** Begin Dataset records **
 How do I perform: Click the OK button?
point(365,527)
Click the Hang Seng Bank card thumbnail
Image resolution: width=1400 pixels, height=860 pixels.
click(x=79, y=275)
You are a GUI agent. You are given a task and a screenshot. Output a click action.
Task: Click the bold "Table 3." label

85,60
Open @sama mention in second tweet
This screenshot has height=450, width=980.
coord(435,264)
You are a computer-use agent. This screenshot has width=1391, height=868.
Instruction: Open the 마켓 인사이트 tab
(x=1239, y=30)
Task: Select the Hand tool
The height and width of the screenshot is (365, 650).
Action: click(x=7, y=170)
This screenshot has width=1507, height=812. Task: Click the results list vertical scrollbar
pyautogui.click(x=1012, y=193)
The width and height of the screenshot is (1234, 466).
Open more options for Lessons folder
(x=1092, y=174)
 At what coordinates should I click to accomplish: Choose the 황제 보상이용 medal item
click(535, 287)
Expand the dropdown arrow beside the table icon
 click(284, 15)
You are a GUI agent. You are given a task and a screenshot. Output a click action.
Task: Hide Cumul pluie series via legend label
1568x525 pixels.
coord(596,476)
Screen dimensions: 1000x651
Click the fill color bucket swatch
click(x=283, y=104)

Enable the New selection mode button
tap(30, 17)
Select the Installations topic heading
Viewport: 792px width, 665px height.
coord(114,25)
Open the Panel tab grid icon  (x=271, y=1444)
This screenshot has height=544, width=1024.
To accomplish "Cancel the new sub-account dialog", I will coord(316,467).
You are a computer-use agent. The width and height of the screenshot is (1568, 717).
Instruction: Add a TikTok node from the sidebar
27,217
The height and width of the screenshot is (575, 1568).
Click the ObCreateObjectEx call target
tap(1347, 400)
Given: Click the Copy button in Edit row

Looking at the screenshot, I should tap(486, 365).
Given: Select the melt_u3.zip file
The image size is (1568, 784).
** End Dataset records **
> **Your instructions**:
Reproduce all of the lines above, swapping "Hand tool" for "Zoom tool" and leaving everything else unchanged.

> **Solution to the exercise**:
 How do I perform: Click the OK button?
point(365,527)
Click the Hang Seng Bank card thumbnail
Image resolution: width=1400 pixels, height=860 pixels.
click(x=79, y=275)
You are a GUI agent. You are given a task and a screenshot. Output a click action.
Task: Click the bold "Table 3." label

85,60
Open @sama mention in second tweet
This screenshot has height=450, width=980.
coord(435,264)
You are a computer-use agent. This screenshot has width=1391, height=868.
Instruction: Open the 마켓 인사이트 tab
(x=1239, y=30)
Task: Select the Zoom tool
The height and width of the screenshot is (365, 650).
Action: click(x=7, y=170)
This screenshot has width=1507, height=812. Task: Click the results list vertical scrollbar
pyautogui.click(x=1012, y=193)
The width and height of the screenshot is (1234, 466).
Open more options for Lessons folder
(x=1092, y=174)
 At what coordinates should I click to accomplish: Choose the 황제 보상이용 medal item
click(535, 287)
Expand the dropdown arrow beside the table icon
 click(284, 15)
You are a GUI agent. You are given a task and a screenshot. Output a click action.
Task: Hide Cumul pluie series via legend label
1568x525 pixels.
coord(596,476)
Screen dimensions: 1000x651
Click the fill color bucket swatch
click(x=283, y=104)

Enable the New selection mode button
tap(30, 17)
Select the Installations topic heading
Viewport: 792px width, 665px height.
coord(114,25)
Open the Panel tab grid icon  (x=271, y=1444)
This screenshot has height=544, width=1024.
To accomplish "Cancel the new sub-account dialog", I will coord(316,467).
You are a computer-use agent. The width and height of the screenshot is (1568, 717).
Instruction: Add a TikTok node from the sidebar
27,217
The height and width of the screenshot is (575, 1568).
Click the ObCreateObjectEx call target
tap(1347, 400)
Given: Click the Copy button in Edit row

Looking at the screenshot, I should tap(486, 365).
Given: Select the melt_u3.zip file
The image size is (1568, 784).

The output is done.